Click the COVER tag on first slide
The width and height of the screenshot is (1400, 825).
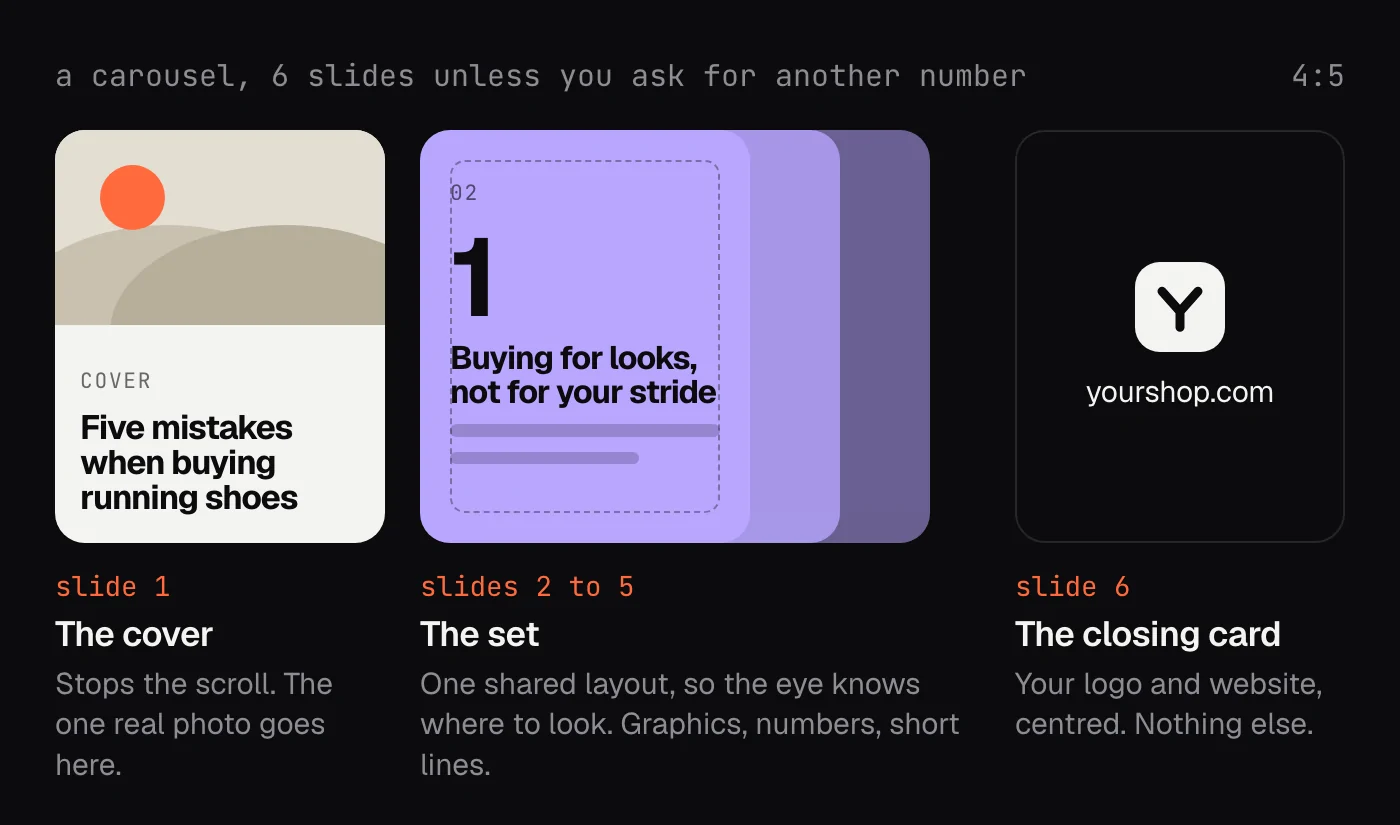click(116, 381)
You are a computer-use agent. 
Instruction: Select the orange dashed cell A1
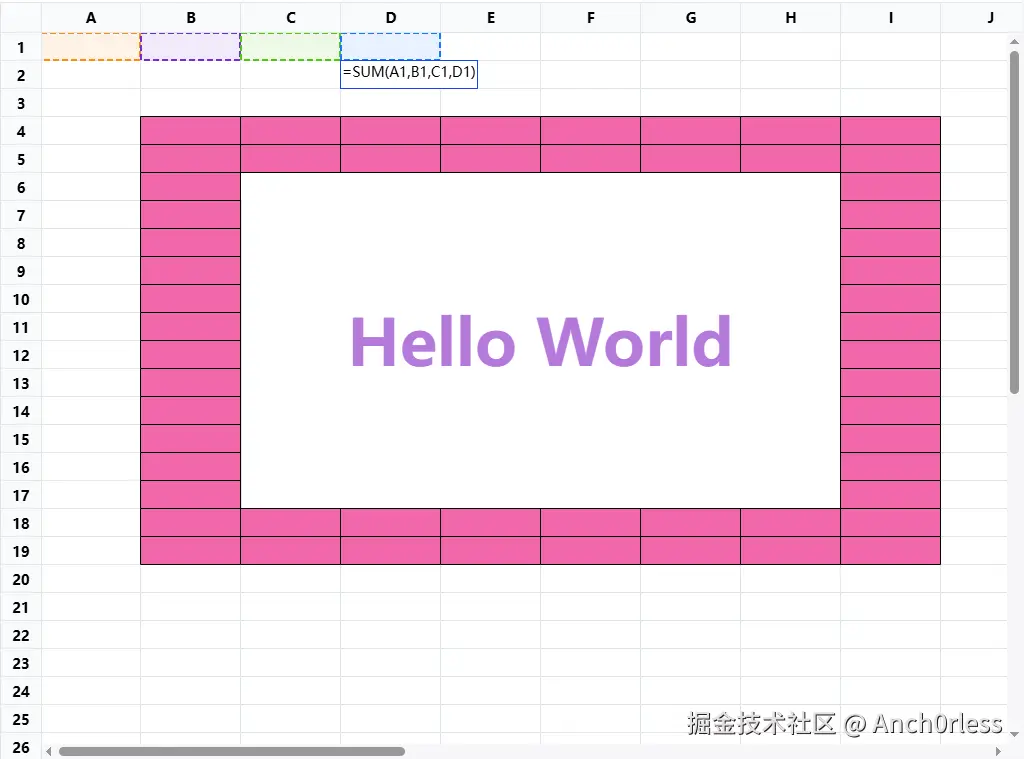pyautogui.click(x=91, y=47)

_Work instructions_.
Output the listing above as a two-column CSV with the header instruction,action. Each row pairs one instruction with its answer, with each value in its own quoted field and line breaks replaced by spaces; leave the pictures out.

_Finished task_.
instruction,action
"Click the COVER tag on first slide The width and height of the screenshot is (1400, 825).","click(116, 381)"
"You are a computer-use agent. Instruction: Select the orange dashed cell A1","pyautogui.click(x=91, y=47)"